I rest an elbow on the bar and press my fist to my lips.
My throat is dry, but I don’t touch the drink Mark made. I don’t want to miss a second of this.
When she sings about being closer to God, she skims over the crowd and stops on me. Unlike at Saddles, she doesn’t falter. Her voice is stronger, more confident as she sings the last stanza, and my body heats as I’m hooked in her soul-reaching stare.
“Una más?” she asks the crowd. Their agreement is boisterous, and she bends down to whisper something in the guitarist’s ear, then looks at me. She doesn’t introduce the song. As soon as the guitarist hits the first chords backed up by the laptop next to him, everyone yells their approval. They hang their arms around each other's shoulders and sing louder than she does. She chose the song staring at me. Luz de Día by Los Enanitos Verdes is about exes running into each other and indulging in one more passionate night without considering the consequences.
I down the fucking purple drink without tasting it.
Emily turns her body away from me, but her gaze intermittently slides my way.

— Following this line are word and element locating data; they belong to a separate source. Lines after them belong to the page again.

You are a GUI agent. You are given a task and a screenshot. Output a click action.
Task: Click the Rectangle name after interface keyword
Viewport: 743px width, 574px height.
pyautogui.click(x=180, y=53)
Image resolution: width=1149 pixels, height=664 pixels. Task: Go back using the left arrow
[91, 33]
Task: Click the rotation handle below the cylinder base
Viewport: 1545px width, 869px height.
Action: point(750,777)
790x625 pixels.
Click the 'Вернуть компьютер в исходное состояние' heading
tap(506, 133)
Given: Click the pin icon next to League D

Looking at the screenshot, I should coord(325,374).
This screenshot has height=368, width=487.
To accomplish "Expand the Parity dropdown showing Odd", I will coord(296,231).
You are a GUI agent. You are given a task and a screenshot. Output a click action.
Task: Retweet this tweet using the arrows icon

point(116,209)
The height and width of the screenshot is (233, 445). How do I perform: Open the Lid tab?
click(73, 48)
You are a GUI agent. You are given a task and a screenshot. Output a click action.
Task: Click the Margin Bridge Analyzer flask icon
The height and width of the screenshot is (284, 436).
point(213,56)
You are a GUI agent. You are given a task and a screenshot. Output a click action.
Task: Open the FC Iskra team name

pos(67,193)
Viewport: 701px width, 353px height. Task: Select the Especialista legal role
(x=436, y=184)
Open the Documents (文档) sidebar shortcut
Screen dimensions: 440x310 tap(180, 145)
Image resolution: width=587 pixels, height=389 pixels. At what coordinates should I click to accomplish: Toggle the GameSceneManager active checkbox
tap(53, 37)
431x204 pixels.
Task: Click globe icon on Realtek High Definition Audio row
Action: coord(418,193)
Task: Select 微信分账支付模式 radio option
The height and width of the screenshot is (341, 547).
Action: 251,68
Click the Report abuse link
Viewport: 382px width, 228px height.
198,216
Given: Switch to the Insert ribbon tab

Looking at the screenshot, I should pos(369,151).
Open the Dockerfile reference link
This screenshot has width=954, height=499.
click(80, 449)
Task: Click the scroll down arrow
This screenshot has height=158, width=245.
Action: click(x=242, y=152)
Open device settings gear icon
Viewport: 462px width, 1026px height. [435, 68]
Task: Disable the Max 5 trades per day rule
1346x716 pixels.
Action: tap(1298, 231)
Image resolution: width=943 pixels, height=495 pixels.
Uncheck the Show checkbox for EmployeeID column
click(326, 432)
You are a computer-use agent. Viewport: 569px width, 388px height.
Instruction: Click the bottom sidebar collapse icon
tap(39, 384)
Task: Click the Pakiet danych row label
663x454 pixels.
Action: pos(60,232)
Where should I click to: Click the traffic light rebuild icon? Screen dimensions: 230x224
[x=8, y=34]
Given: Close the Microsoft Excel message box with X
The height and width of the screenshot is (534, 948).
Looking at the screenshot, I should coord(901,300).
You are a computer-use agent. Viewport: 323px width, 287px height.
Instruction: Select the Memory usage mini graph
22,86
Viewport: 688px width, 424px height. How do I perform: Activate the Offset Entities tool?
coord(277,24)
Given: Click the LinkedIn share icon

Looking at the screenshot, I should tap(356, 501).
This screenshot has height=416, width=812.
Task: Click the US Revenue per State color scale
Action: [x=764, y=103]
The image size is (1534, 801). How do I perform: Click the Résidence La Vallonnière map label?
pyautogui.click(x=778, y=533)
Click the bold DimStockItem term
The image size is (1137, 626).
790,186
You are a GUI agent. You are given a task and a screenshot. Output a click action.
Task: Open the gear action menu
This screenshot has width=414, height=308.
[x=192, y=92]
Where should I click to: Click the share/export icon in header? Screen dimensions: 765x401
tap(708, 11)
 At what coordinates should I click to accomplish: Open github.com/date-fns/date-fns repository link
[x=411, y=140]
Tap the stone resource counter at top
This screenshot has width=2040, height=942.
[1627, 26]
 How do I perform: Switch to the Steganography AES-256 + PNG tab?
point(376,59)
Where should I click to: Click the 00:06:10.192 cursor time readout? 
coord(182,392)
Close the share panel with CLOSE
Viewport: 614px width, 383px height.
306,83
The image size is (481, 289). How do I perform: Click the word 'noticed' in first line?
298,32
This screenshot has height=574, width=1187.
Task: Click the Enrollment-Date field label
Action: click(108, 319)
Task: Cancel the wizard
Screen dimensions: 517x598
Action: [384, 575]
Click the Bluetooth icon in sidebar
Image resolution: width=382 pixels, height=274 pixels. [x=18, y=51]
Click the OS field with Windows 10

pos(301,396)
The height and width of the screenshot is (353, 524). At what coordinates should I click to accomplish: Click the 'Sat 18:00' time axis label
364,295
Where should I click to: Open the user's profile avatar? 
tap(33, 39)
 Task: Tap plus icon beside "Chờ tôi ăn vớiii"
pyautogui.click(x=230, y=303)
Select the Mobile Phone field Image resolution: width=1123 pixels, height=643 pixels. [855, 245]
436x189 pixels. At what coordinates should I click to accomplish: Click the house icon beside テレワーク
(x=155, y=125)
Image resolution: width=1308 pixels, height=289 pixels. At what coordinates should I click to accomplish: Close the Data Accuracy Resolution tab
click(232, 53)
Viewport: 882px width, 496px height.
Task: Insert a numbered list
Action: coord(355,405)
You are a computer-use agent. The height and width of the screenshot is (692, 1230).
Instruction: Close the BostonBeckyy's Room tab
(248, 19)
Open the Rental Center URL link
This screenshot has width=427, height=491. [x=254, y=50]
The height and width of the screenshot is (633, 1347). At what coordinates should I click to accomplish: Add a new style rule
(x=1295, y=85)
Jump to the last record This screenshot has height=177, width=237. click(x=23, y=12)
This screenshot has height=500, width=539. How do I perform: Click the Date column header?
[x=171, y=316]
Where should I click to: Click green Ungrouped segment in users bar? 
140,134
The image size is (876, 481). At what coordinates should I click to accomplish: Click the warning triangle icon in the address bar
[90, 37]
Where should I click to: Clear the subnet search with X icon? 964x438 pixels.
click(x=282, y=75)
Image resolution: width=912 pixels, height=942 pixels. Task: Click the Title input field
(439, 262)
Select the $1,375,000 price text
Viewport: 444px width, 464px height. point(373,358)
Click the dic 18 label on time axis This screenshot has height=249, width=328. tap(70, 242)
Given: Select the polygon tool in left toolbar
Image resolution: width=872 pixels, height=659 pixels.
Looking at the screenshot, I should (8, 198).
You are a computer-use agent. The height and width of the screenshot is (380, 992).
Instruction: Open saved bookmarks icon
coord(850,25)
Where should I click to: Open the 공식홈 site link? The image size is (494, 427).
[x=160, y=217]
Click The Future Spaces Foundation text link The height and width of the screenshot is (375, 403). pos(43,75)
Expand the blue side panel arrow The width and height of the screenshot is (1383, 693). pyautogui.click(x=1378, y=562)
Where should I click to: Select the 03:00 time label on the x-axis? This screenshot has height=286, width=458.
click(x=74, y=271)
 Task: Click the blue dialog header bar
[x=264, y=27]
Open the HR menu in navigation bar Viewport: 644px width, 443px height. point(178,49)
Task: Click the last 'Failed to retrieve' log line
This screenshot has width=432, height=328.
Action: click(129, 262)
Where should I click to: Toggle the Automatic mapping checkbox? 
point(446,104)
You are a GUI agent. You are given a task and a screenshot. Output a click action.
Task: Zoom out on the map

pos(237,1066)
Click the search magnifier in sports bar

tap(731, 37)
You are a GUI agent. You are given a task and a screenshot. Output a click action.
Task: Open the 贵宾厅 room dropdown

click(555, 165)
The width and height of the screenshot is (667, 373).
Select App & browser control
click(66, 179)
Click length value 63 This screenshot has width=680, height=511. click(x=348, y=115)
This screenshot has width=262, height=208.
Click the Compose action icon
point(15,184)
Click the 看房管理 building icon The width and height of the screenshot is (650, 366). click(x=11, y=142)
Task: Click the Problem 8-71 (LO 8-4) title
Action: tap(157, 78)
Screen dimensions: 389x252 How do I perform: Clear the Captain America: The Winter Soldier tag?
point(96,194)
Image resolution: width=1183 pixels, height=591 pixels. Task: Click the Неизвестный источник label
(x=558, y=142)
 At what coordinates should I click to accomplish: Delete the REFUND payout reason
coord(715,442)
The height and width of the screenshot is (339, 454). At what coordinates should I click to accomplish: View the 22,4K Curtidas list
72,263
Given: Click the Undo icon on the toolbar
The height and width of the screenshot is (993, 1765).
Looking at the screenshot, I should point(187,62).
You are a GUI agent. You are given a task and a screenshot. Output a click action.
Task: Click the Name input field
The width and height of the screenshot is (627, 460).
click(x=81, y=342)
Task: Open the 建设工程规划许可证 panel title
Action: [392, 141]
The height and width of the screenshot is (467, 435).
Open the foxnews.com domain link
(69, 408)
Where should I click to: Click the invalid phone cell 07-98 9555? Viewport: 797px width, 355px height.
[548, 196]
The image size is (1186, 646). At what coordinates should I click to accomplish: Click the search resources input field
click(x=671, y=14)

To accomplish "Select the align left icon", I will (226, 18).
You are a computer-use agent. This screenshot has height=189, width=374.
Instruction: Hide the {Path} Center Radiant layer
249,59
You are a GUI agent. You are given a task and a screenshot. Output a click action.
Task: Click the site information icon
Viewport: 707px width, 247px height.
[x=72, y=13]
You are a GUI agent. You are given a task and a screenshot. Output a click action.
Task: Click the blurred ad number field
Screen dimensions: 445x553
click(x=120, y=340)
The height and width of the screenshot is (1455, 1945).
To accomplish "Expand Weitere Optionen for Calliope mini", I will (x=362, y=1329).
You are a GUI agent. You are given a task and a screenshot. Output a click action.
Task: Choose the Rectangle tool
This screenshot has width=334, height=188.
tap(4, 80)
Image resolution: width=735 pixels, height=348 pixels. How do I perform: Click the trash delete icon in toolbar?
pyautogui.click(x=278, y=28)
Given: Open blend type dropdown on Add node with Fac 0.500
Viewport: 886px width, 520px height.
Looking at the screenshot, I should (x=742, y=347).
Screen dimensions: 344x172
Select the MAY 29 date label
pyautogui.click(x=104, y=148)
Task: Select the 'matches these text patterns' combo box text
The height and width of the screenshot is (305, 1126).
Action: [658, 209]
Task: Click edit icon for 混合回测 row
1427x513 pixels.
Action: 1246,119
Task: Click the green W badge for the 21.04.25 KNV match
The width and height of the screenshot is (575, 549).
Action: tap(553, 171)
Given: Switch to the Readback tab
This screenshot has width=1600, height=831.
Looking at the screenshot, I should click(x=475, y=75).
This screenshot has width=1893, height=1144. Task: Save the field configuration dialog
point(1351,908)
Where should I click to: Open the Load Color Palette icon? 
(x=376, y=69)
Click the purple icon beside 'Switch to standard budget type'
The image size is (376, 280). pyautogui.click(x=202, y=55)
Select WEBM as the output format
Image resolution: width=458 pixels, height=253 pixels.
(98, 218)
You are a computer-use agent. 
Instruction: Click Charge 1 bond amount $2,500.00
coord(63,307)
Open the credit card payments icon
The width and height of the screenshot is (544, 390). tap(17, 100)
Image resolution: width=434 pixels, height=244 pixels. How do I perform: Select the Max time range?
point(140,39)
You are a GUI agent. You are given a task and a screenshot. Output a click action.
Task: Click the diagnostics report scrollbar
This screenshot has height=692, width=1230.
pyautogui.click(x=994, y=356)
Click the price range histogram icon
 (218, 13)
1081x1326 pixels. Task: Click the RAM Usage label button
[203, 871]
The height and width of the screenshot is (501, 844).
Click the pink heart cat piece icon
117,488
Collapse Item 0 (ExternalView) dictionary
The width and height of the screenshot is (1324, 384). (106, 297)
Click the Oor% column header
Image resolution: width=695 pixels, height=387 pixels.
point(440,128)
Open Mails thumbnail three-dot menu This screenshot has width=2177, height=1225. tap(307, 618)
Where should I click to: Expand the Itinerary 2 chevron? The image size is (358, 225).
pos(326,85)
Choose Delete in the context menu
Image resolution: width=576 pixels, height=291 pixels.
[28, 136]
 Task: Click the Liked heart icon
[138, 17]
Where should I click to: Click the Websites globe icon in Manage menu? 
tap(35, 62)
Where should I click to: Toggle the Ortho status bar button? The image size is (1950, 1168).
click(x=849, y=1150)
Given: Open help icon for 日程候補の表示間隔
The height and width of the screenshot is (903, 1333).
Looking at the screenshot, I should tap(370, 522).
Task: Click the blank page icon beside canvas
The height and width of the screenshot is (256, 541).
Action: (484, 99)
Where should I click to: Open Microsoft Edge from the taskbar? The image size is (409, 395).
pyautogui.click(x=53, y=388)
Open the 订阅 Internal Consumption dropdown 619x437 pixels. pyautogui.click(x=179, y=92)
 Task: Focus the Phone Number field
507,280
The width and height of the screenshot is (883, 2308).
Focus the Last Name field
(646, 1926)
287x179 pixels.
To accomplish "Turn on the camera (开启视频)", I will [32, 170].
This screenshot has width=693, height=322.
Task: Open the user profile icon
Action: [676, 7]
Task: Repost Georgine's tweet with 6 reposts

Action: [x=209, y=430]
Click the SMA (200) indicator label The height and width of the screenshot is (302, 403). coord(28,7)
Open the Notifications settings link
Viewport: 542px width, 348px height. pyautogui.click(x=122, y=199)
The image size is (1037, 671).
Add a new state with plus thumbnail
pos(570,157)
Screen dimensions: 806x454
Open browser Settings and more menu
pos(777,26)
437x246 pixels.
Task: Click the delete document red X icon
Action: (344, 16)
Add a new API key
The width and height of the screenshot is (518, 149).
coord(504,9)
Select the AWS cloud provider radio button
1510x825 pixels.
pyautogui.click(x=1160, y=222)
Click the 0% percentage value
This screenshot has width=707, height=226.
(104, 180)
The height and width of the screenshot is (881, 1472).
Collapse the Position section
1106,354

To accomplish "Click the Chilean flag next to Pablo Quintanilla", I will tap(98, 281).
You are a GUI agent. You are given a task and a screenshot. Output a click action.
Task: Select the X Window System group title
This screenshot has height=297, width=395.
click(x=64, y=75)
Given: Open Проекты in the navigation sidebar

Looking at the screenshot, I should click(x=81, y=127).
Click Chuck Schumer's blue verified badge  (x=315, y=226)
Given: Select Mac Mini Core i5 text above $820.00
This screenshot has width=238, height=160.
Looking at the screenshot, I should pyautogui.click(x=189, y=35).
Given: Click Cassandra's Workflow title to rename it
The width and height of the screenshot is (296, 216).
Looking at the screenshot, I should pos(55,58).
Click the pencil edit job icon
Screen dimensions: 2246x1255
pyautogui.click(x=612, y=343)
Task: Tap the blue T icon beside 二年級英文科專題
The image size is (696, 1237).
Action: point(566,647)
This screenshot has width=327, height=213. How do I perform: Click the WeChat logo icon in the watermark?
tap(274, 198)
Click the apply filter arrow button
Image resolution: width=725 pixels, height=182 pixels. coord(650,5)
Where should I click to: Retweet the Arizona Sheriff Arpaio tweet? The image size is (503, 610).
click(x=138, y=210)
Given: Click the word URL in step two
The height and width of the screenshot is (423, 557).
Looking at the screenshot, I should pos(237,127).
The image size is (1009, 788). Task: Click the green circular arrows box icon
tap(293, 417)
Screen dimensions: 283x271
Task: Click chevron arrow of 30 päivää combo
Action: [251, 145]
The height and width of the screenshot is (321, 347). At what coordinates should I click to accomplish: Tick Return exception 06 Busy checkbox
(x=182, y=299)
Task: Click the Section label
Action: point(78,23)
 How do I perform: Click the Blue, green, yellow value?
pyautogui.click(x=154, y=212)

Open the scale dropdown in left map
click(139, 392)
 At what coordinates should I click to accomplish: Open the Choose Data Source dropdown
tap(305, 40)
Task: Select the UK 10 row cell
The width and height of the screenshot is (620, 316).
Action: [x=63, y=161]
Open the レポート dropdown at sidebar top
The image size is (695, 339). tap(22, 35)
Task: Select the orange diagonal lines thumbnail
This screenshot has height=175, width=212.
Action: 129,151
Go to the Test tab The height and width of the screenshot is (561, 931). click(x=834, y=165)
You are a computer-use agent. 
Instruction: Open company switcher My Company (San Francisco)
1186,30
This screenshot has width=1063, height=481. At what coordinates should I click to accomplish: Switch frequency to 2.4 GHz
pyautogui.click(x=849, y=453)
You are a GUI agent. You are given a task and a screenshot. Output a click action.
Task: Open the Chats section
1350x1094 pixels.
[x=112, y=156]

Blood rushes south. I bite my knuckles.
Emiliana Armada is flighty. Untrustworthy. Everything I should not want in a woman.
I stand. A thirsty couple takes my place in front of the bar. I should leave before she finishes the song. What was I thinking coming here?
My body can’t reason. It doesn’t understand the consequences of its potent desire for her.
I turn around to leave. When she sings about getting lost in the other’s touch and screaming each other’s names, I move toward the stage. Emily briefly widens her eyes and smiles through the last line of the chorus. There’s a murmur of disapproval from the crowd when I hop up next to her. There’s no space for me and my side presses against hers. Her scent of berries is mixed in with hops and alcohol.
“Gonna sing with me?” She speaks into the microphone, her voice sultry and tempting and not caring about what anyone thinks.
No time to answer, we sing the next verse into the same microphone. As we sing the song she taught us those early days when we wanted to play music together, everyone fades away and it’s us, like it was before. The Spanish lyrics flow out of me like long lost, Emily-filled memories.